John McKellar | |
Birth Name: | John Alan McKellar |
Birth Date: | 13 August 1930 |
Birth Place: | Orange, New South Wales, Australia |
Death Place: | Sacred Heart Hospice, Darlinghurst, Australia |
Occupation: | Writer |
Alma Mater: | Sydney Teachers College |
Period: | 1953–2006 |
Genre: | Comedy revue, musical theatre |
Subject: | Social satire |
Notableworks: | A Cup of Tea, a Bex and a Good Lie Down |
John Alan McKellar (13 August 1930 – 6 September 2010) was an Australian writer, primarily of comedy revues or musical theatre. His most critically acclaimed and popularly attended work was A Cup of Tea, a Bex and a Good Lie Down which premiered at Sydney's Phillip Street Theatre on 18 September 1965 and ran for more than 250 performances. He was the resident writer at that theatre in the 1950s and 1960s. In the 1970s he provided the slogan, "The drink you have when you're not having a drink" to advertise Claytons non-alcoholic beverages. Most of his humour involved social satire where typical self-mockery was developed into an art form. Some of his works provided vernacular phrases used in Australian English including "is Australia really necessary", "A Cup of Tea, a Bex and a Good Lie Down", and "But I wouldn't want to live there".
McKellar was born on 13 August 1930 in Orange to Rupert McKellar, a commercial traveller, and Winifred née Lehman.[1] [2] He grew up with his sister Margaret and brother Clive in Waverley.[2] McKellar was educated at St Charles School and Waverley College – run by the Christian Brothers.[1] [2] At the same school were two of his neighbours, Jerry Donovan and Lance Mulcahy and when McKellar attended Sydney Teachers College, Donovan and Mulcahy were enrolled at the adjacent Sydney University.[1] [2] McKellar worked as a teacher before returning to Sydney to become a full-time writer.[1] The trio collaborated for university productions of musicals, with McKellar writing lyrics.[2]
On 12 February 1953, McKellar, Donovan and Mulcahy wrote and/or performed a musical revue, Metropolitan Merry-Go-Round, for their professional debut at the Metropolitan Theatre in Kings Cross.[3] It was produced by William Orr, who subsequently established the Phillip Street Theatre which show-cased works by McKellar.[2] Further revues followed and then, in 1955, the trio travelled to the United Kingdom where they wrote sketches and material for cabarets.[2] McKellar returned to Phillip Street Theatre and became its resident writer.[2] From 1964 McKellar periodically travelled to the United States attempting to stage a Broadway production. From February to April 1965, Is Australia Really Necessary?, was staged at the Tivoli Theatre, Melbourne with McKellar providing lyrics.[4] The title provided a vernacular phrase in Australian English.[2]

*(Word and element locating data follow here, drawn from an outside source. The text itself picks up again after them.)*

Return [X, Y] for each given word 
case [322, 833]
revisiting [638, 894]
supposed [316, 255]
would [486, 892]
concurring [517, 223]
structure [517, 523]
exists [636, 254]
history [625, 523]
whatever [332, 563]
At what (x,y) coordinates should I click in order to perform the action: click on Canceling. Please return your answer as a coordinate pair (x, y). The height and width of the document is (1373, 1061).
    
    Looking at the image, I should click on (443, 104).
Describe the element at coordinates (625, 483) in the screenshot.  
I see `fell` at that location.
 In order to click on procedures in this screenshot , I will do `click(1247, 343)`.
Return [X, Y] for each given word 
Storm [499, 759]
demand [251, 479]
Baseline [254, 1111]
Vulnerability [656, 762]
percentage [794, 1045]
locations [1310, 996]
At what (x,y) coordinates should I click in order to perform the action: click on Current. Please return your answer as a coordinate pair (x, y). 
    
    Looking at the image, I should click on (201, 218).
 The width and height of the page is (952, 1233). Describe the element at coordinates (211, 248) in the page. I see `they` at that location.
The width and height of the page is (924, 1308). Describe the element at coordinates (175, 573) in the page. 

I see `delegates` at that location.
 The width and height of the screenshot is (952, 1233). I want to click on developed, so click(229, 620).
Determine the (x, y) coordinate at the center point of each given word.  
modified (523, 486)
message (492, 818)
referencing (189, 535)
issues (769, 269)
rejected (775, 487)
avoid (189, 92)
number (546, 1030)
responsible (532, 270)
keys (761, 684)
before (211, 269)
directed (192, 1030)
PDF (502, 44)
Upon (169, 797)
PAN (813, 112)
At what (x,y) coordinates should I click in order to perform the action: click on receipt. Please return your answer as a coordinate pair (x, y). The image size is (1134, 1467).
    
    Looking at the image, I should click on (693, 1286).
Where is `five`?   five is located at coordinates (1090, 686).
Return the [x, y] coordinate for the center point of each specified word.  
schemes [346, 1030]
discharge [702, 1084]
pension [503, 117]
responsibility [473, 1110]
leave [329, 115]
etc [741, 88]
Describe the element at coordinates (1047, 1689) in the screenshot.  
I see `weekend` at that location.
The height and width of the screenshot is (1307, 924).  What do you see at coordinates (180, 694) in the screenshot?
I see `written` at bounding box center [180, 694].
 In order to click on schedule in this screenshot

On 18 September 1965, his play, A Cup of Tea, a Bex and a Good Lie Down, premiered at Phillip Street Theatre and ran for more than 250 performances.[5] [6] [7] The cast included John Ewart,[5] Gloria Dawn,[8] Ruth Cracknell and Reg Livermore.[9] [10] McKellar's play popularised the phrase, "A Cup of Tea, a Bex and a Good Lie Down", which "quickly became a common Australian saying".[11] The play is McKellar's most critically acclaimed and popularly attended work.[2] [11]
In the 1970s, he provided the slogan, "The drink you have when you're not having a drink" to advertise Claytons non-alcoholic beverages. McKellar moved to the US and became involved in antique textiles, setting up a business there for almost 20 years.[1] In 1981 McKellar reconnected with Mulcahy for a musical-comedy, Keystone, which was composed by Mulcahy with book by McKellar who also co-wrote the lyrics with Dion McGregor.[12] In January 1982 it was performed at the McCarter Theater in Princeton. The New York Times reviewer Mel Gussow found it "an intimate vest-pocket musical ... smallness leads to some novel double-teaming". Overall Gussow was disappointed as "the approach demands a much keener sense of style and of comedy than is demonstrated ... [o]n a very basic level, Keystone is just not funny enough".[12]
In 1996, McKellar returned to Australia where he wrote and directed a play, Virtual unReality, which was performed in May at the Tilbury Hotel, Woolloomooloo.[13] In December 2006, he wrote Attack of the Granny Boomers, which was performed at the Parade Theatre, Kensington.[14] McKellar died on 6 September 2010, aged 80 years.[2] [11] Most of his humour involved social satire where typical self-mockery was developed into an art form.[2]